Essa notável uniao transformou Mandrake num clássico e durou até dezembro de 1964, quando Davis morreu vítima de um enfarte. Daí em diante Falk foi obrigado a entregar o desenho do personagem a diversos criadores - inclusive um brasileiro, André Le Blanc - até concluir que o herdeiro de Davis deveria ser Fred Fredericks, ex-aluno de Hogarth, este considerado o Michelangelo das historietas, pela forma anatômica como desenhava o rei das selvas.  Falk dizia que a primeira coisa que fez com Mandrake foi dar-lhe a sua cara. "Apesar de ter criado uma figura que se assemelhava muito comigo, eu o caracterizei segundo os modelos dos atores em voga na época, desde Adolph Menjou até William Powell, Ronald Colman e John Barrymore. E dei-lhe a mística elegância dos mágicos que, quando criança, via nos circos e teatros".  

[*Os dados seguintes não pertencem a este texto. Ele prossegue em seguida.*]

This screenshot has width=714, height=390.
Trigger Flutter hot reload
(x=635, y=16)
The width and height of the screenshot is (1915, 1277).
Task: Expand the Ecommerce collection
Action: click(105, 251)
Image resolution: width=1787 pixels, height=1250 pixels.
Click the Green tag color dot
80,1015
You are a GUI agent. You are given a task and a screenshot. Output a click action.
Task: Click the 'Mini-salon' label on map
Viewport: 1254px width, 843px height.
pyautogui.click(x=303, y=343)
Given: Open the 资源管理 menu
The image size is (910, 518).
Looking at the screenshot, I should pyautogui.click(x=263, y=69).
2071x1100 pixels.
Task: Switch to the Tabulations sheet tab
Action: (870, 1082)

O nome Mandrake surgiu de Machiavelli, e Falk o adotou porque, segundo as lendas, era a raíz dos poderes mágicos: "Assim, Mandrake é o homem da mandrágora, um ser dotado de poderes sobrenaturais que usa para fazer triunfar o Bem contra o Mal. Depois criei como seu primeiro inimigo o Cobra, que considero um ótimo personagem, uma espécie de Lúcifer. E nasceu também Lothar, o companheiro inseparável de uma época em que se falava muito sobre a dignidade e a autoafirmaçao dos povos africanos. E do mundo aristocrático, do ambiente sofisticado das valsas vienenses, imaginei Narda, a princesa".  Narda com Mandrake, Jane com Tarzan, Diana Palmer com o Fantasma.

Em 1977, depois de criar The Phantom em 1937, Falk surpreendeu os leitores dos quadrinhos publicados no jornal The Washington Post ao mostrar que o personagem mascarado da caverna da Caveira, um inveterado celibatário sempre apoiado por seu amigo Guran e pelos pigmeus Bandar, estava pedindo a ricaça Diana em casamento, após mais de 20 geraçoes de Fantasmas. O diabo é que aquela Diana que conhecemos nas primeiras décadas dos gibis, dócil, presa à mae e ao tio Dave, já era uma mulher emancipada que atuava na ONU. Namorou o Fantasma, o senhor Walker, por mais de 40 anos, acabou se casando com ele, deu à luz gêmeos, um garoto e uma menina, e ainda hoje vive com esse misterioso personagem que guarda as selvas de Bengala combatendo tigres e, principalmente, marginais asiáticos, contrabandistas que faziam da selva o seu reino, mas um reino que, segundo a concepçao de Falk, tinha o seu defensor, o mascarado, senhor absoluto.  

Mas, nem as magias de um Mandrake nem a força física de um Fantasma foram capazes de espantar a morte. As suas duas grandes criaturas nas histórias em quadrinhos nao puderam impedir que esse grande Lee Falk chegasse ao seu fim. O criador morreu, as criaturas continuam.